# [Activity]
Working from the entries that follow, retype each one without any alteration.

# [Source data]
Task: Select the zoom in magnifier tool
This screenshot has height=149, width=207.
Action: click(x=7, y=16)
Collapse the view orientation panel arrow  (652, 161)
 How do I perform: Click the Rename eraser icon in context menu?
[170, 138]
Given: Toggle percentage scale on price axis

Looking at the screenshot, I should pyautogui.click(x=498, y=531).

# [Answer]
Task: Select the zoom in magnifier tool
This screenshot has height=149, width=207.
Action: click(x=7, y=16)
Collapse the view orientation panel arrow  (652, 161)
 How do I perform: Click the Rename eraser icon in context menu?
[170, 138]
Given: Toggle percentage scale on price axis

Looking at the screenshot, I should pyautogui.click(x=498, y=531).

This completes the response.